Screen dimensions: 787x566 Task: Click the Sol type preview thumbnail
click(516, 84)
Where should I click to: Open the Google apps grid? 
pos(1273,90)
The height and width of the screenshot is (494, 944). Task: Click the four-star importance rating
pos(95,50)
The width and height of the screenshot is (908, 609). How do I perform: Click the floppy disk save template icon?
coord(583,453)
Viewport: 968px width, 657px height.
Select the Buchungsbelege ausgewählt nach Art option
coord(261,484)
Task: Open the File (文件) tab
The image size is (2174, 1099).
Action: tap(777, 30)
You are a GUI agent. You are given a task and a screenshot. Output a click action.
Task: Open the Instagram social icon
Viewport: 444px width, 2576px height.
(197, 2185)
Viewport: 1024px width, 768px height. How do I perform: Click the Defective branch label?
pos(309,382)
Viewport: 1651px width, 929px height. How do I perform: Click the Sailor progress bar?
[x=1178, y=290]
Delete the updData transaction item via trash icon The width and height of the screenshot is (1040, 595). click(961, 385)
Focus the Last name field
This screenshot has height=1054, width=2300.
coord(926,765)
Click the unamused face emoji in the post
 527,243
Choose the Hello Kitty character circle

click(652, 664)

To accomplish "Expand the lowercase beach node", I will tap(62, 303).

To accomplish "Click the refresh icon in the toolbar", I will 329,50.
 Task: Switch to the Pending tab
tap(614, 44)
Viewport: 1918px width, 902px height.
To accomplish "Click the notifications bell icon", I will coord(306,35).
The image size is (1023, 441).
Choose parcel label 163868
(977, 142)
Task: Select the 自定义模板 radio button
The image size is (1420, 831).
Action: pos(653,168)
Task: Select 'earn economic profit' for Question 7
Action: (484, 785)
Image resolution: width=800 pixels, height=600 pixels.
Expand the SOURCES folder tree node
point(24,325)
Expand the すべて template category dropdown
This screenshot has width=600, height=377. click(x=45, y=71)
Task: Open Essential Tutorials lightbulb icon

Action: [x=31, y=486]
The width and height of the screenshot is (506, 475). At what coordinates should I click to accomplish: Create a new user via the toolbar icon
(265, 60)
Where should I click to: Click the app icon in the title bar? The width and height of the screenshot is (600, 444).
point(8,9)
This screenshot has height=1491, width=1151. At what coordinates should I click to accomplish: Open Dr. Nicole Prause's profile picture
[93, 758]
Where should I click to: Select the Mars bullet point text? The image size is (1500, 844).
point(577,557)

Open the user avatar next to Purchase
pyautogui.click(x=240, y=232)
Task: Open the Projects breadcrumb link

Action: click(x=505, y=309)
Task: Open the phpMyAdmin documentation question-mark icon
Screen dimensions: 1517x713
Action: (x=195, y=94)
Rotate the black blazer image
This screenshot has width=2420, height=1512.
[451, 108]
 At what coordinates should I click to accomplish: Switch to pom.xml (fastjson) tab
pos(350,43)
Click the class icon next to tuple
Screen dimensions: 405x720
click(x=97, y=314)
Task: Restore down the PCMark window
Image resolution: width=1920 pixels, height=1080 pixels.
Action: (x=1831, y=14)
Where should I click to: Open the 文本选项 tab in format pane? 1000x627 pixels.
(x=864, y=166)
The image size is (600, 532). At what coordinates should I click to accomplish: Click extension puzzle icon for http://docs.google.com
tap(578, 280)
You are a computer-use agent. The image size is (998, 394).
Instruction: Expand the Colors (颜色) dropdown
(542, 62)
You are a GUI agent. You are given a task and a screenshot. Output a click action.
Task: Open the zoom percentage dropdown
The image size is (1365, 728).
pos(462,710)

^^^^^^^^

- What you need to do: Write out the items above again, swapping every "Viewport" for "Display" and leaving everything else unchanged.

- Written solution:
Screen dimensions: 787x566 Task: Click the Sol type preview thumbnail
click(516, 84)
Where should I click to: Open the Google apps grid? 
pos(1273,90)
The height and width of the screenshot is (494, 944). Task: Click the four-star importance rating
pos(95,50)
The width and height of the screenshot is (908, 609). How do I perform: Click the floppy disk save template icon?
coord(583,453)
Display: 968px width, 657px height.
Select the Buchungsbelege ausgewählt nach Art option
coord(261,484)
Task: Open the File (文件) tab
The image size is (2174, 1099).
Action: tap(777, 30)
You are a GUI agent. You are given a task and a screenshot. Output a click action.
Task: Open the Instagram social icon
Display: 444px width, 2576px height.
(197, 2185)
Display: 1024px width, 768px height. How do I perform: Click the Defective branch label?
pos(309,382)
Display: 1651px width, 929px height. How do I perform: Click the Sailor progress bar?
[x=1178, y=290]
Delete the updData transaction item via trash icon The width and height of the screenshot is (1040, 595). click(961, 385)
Focus the Last name field
This screenshot has height=1054, width=2300.
coord(926,765)
Click the unamused face emoji in the post
 527,243
Choose the Hello Kitty character circle

click(652, 664)

To accomplish "Expand the lowercase beach node", I will tap(62, 303).

To accomplish "Click the refresh icon in the toolbar", I will 329,50.
 Task: Switch to the Pending tab
tap(614, 44)
Display: 1918px width, 902px height.
To accomplish "Click the notifications bell icon", I will coord(306,35).
The image size is (1023, 441).
Choose parcel label 163868
(977, 142)
Task: Select the 自定义模板 radio button
The image size is (1420, 831).
Action: pos(653,168)
Task: Select 'earn economic profit' for Question 7
Action: (484, 785)
Image resolution: width=800 pixels, height=600 pixels.
Expand the SOURCES folder tree node
point(24,325)
Expand the すべて template category dropdown
This screenshot has width=600, height=377. click(x=45, y=71)
Task: Open Essential Tutorials lightbulb icon

Action: [x=31, y=486]
The width and height of the screenshot is (506, 475). At what coordinates should I click to accomplish: Create a new user via the toolbar icon
(265, 60)
Where should I click to: Click the app icon in the title bar? The width and height of the screenshot is (600, 444).
point(8,9)
This screenshot has height=1491, width=1151. At what coordinates should I click to accomplish: Open Dr. Nicole Prause's profile picture
[93, 758]
Where should I click to: Select the Mars bullet point text? The image size is (1500, 844).
point(577,557)

Open the user avatar next to Purchase
pyautogui.click(x=240, y=232)
Task: Open the Projects breadcrumb link

Action: click(x=505, y=309)
Task: Open the phpMyAdmin documentation question-mark icon
Screen dimensions: 1517x713
Action: (x=195, y=94)
Rotate the black blazer image
This screenshot has width=2420, height=1512.
[451, 108]
 At what coordinates should I click to accomplish: Switch to pom.xml (fastjson) tab
pos(350,43)
Click the class icon next to tuple
Screen dimensions: 405x720
click(x=97, y=314)
Task: Restore down the PCMark window
Image resolution: width=1920 pixels, height=1080 pixels.
Action: (x=1831, y=14)
Where should I click to: Open the 文本选项 tab in format pane? 1000x627 pixels.
(x=864, y=166)
The image size is (600, 532). At what coordinates should I click to accomplish: Click extension puzzle icon for http://docs.google.com
tap(578, 280)
You are a computer-use agent. The image size is (998, 394).
Instruction: Expand the Colors (颜色) dropdown
(542, 62)
You are a GUI agent. You are given a task and a screenshot. Output a click action.
Task: Open the zoom percentage dropdown
The image size is (1365, 728).
pos(462,710)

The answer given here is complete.